They is alot of work involved and if you don't know... what you are doing...you can either kill off the hive... or you can get stung big time..... 




Anything more you want to know? LOL


----------



## Sunny Daze (May 18, 2010)

I have been wanting to get some hives going too! And Pam, you make it sound like SO much fun! LOL I am going to try and find a bee keeper or bee club near by where perhaps I can learn first. I do have a "bee keeping for dummies" book but even after reading that I think it would be helpful to see it all first hand!


----------



## toth boer goats (Jul 20, 2008)

> I have been wanting to get some hives going too! And Pam, you make it sound like SO much fun! LOL I am going to try and find a bee keeper or bee club near by where perhaps I can learn first. I do have a "bee keeping for dummies" book but even after reading that I think it would be helpful to see it all first hand!


 :laugh: 
Well... with 100+ hives... it was alot of work.......... with 1 or 2 ....it would be easy.... but... if you are going to care for them yourself...I would get all the gear....and yes ...learning from a bee keeper..is the best a safest way.... I highly recommend it ...... There are some bee keepers... that are so good with the bees.... they will not where the suit...............for me ...I rather wear one....as the little bees ...somehow... can find an opening anyway... in those suits and come in.... and still sting you..... The suits are so hot and miserable to wear... in the summer.....


----------



## Mully (Jun 23, 2009)

I raise bees and the best thing i did was join a bee club. Look in your area for a club neat you ... look here http://www.beesource.com/forums/. Also look here for an idea on equipment and also look around there site for free on line videos that are extremely informative. This will give you an idea what you are getting into.


----------



## Mully (Jun 23, 2009)

Forgot to give you the site ....http://www.brushymountainbeefarm.com/


----------



## OhCee (Feb 26, 2010)

Thanks very much, Pam and Mully! I will definitely look into those sites... So does that smoke stuff not work to keep them from stinging?

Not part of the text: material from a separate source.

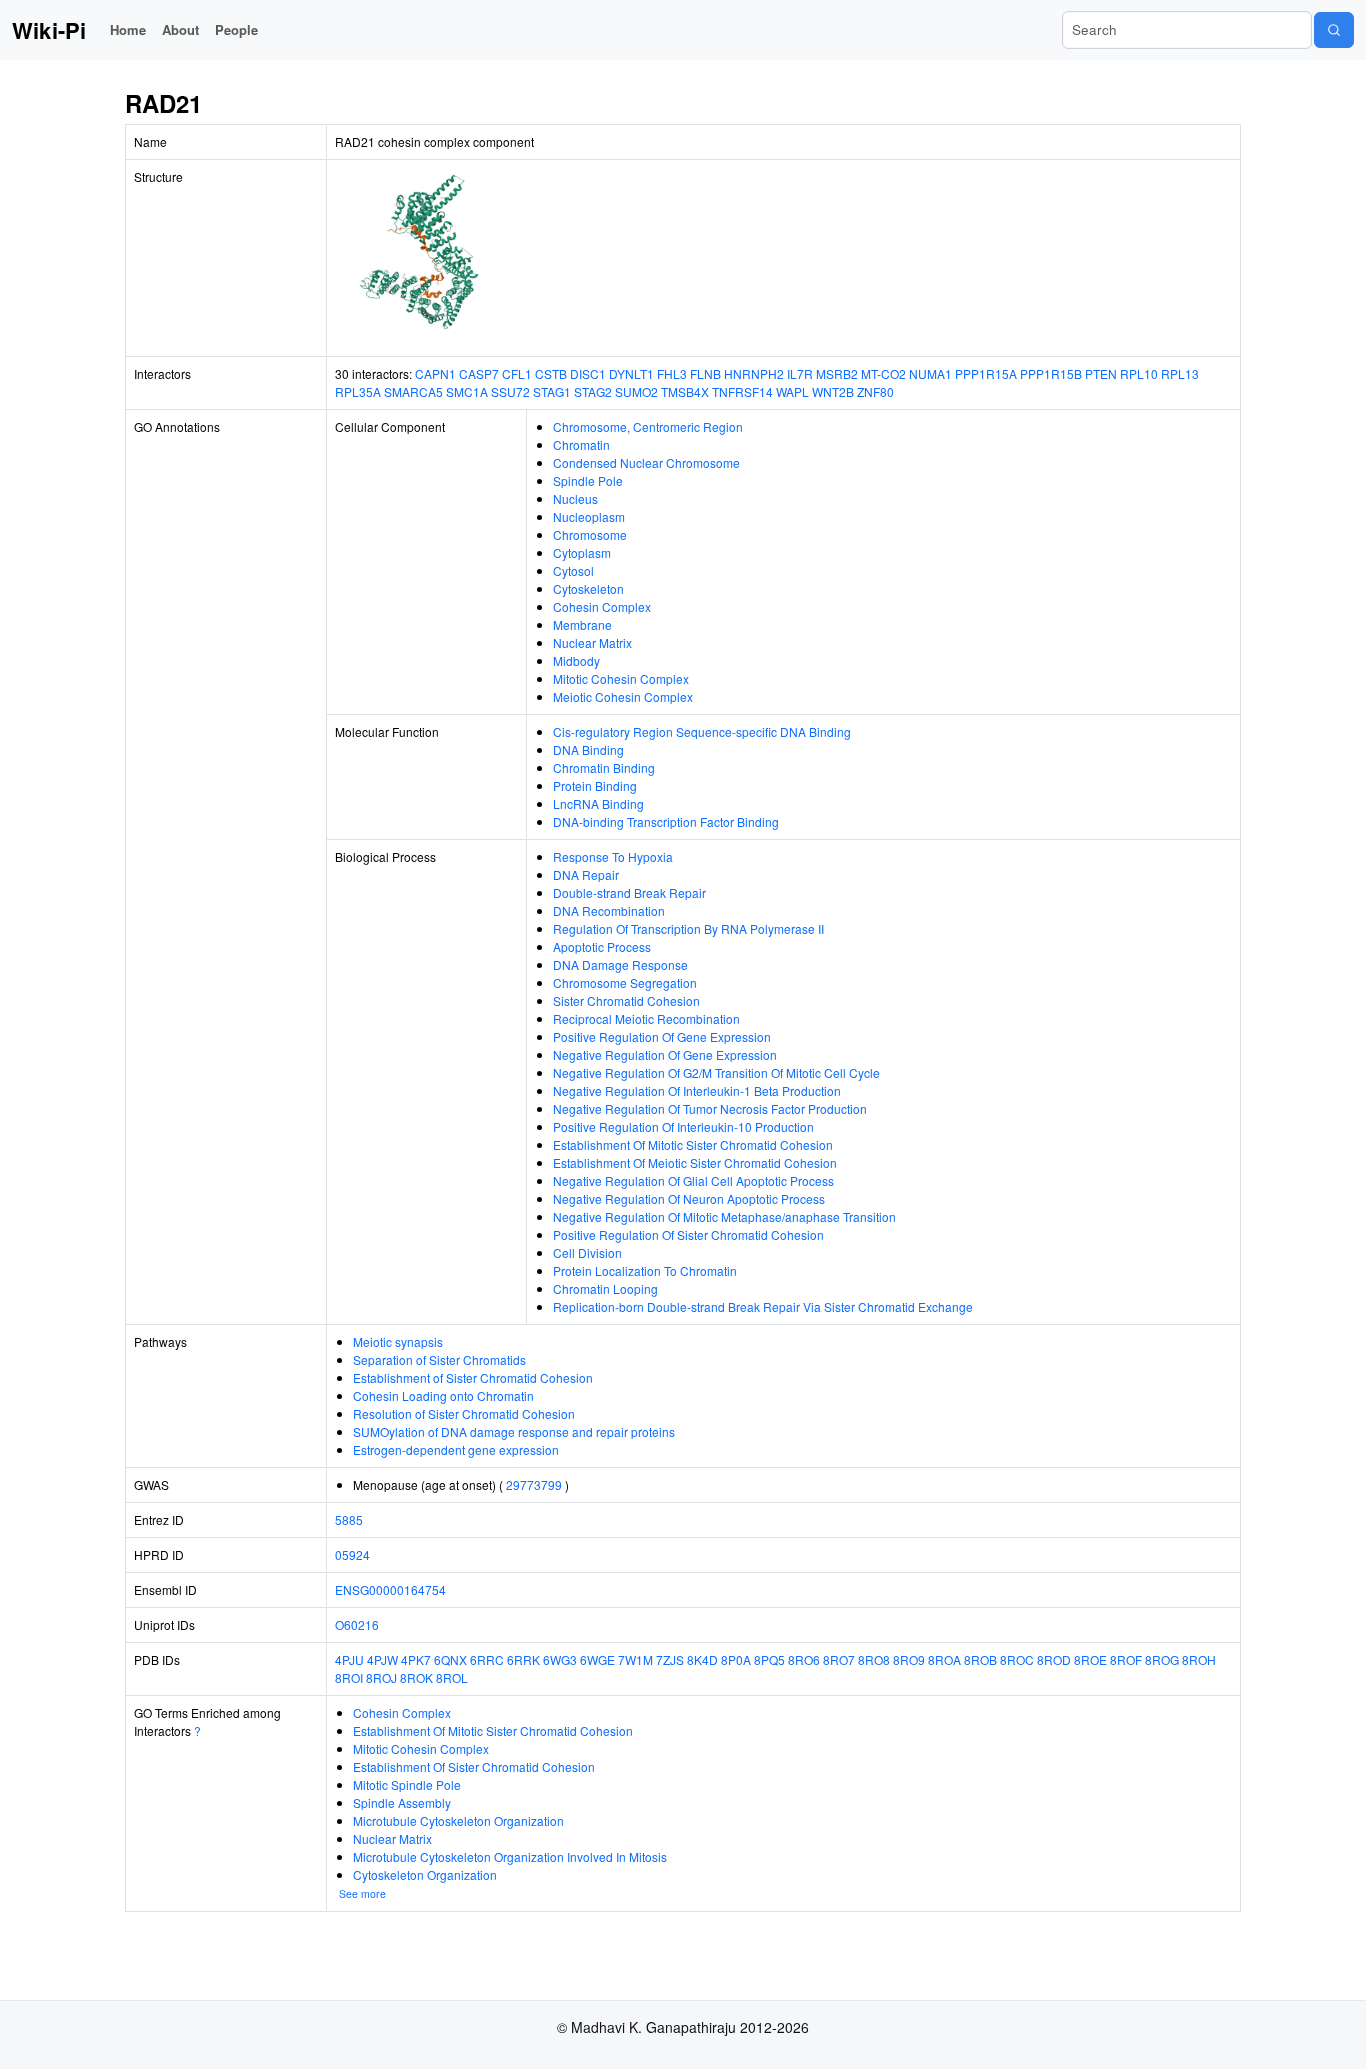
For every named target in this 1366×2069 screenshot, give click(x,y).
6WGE (597, 1659)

Tim and I are going to work on being self-sustainable once we get everything going on the property. Honey as a sugar substitute would really help us with that goal  We've tested our Quinoa seeds and they are growing great down here in the desert, so can't wait to see what happens when we plant up in actual elevation like they are typically in  Then the goats for milk and we'll probably get meat goats running too in a while. Our neighbor across the creek sells eggs, so I think we'll work out a trade of sorts  Good times.

I'm leaving tomorrow hopefully, if a truck part that we need comes in. Then I'll be at Allison's place in a couple days


----------



## toth boer goats (Jul 20, 2008)

You are very welcome... :thumb: 

The smoker does calm them down a bit.... but they still can sting... if they want to..... especially if you accidently rub them the wrong way.... :wink: 

Sounds like... you have the right idea .... having nature help produce natural things..... way to go ..... :thumb: :hi5: :hug:


----------